**REQUIRED WORK**
Repeat only the lines below from the one containing "Click the average rating point at chart start" through the one containing "Task: Open the settings sliders icon", inclusive, exactly as written.

**Extracted records**
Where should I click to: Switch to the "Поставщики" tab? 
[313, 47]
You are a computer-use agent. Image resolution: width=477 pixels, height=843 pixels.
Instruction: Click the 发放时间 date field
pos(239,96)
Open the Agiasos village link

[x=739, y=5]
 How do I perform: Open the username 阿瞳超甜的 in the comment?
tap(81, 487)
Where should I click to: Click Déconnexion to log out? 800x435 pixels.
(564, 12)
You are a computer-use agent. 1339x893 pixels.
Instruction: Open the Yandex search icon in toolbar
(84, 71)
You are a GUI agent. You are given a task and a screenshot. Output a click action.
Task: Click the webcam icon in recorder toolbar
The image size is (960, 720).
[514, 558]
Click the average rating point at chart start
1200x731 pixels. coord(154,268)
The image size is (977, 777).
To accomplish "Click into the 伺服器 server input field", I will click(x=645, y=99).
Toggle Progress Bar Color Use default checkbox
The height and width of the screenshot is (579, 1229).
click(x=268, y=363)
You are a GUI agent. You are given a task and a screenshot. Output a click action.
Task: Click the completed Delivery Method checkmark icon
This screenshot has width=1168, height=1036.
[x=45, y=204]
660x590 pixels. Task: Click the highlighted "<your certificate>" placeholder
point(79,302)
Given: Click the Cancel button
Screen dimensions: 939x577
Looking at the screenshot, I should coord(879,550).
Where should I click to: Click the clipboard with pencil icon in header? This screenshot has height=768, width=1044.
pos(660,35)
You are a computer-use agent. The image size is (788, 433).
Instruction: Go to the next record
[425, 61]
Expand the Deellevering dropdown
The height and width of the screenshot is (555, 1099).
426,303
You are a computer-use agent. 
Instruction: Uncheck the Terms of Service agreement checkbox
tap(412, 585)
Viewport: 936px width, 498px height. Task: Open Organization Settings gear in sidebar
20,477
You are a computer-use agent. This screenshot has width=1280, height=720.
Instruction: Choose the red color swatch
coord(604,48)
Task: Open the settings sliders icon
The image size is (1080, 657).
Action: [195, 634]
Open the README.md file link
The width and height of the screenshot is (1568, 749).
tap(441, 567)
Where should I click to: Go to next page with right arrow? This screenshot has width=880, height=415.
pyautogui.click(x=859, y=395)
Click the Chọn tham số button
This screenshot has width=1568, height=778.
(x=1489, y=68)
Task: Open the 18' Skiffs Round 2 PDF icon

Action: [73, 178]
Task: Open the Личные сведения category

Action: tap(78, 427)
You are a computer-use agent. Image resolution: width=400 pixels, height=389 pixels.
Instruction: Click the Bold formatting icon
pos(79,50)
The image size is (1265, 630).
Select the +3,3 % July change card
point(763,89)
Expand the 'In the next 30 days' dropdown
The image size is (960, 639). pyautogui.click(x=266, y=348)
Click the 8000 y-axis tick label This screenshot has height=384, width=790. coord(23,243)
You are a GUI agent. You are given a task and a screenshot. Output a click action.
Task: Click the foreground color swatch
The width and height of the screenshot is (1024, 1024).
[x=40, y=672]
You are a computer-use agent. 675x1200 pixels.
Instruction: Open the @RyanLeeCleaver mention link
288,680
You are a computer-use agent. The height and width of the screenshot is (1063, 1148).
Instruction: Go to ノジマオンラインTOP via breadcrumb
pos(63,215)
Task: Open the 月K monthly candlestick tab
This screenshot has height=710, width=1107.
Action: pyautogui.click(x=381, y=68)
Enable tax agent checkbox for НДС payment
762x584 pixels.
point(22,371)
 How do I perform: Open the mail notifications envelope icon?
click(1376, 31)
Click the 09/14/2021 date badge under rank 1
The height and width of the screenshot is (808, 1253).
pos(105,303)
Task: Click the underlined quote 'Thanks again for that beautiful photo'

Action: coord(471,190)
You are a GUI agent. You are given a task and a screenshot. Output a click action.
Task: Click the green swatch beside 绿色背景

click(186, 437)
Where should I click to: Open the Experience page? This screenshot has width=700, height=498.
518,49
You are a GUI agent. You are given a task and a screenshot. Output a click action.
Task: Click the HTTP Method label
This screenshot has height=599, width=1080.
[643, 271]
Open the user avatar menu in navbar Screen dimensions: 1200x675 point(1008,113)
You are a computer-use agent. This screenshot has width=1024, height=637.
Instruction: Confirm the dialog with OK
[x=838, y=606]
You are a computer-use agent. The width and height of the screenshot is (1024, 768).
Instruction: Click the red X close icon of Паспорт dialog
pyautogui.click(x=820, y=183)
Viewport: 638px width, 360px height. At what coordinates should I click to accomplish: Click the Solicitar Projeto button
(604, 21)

**PROBLEM SOLUTION**
Click the average rating point at chart start
1200x731 pixels. coord(154,268)
The image size is (977, 777).
To accomplish "Click into the 伺服器 server input field", I will click(x=645, y=99).
Toggle Progress Bar Color Use default checkbox
The height and width of the screenshot is (579, 1229).
click(x=268, y=363)
You are a GUI agent. You are given a task and a screenshot. Output a click action.
Task: Click the completed Delivery Method checkmark icon
This screenshot has width=1168, height=1036.
[x=45, y=204]
660x590 pixels. Task: Click the highlighted "<your certificate>" placeholder
point(79,302)
Given: Click the Cancel button
Screen dimensions: 939x577
Looking at the screenshot, I should coord(879,550).
Where should I click to: Click the clipboard with pencil icon in header? This screenshot has height=768, width=1044.
pos(660,35)
You are a computer-use agent. The image size is (788, 433).
Instruction: Go to the next record
[425, 61]
Expand the Deellevering dropdown
The height and width of the screenshot is (555, 1099).
426,303
You are a computer-use agent. 
Instruction: Uncheck the Terms of Service agreement checkbox
tap(412, 585)
Viewport: 936px width, 498px height. Task: Open Organization Settings gear in sidebar
20,477
You are a computer-use agent. This screenshot has width=1280, height=720.
Instruction: Choose the red color swatch
coord(604,48)
Task: Open the settings sliders icon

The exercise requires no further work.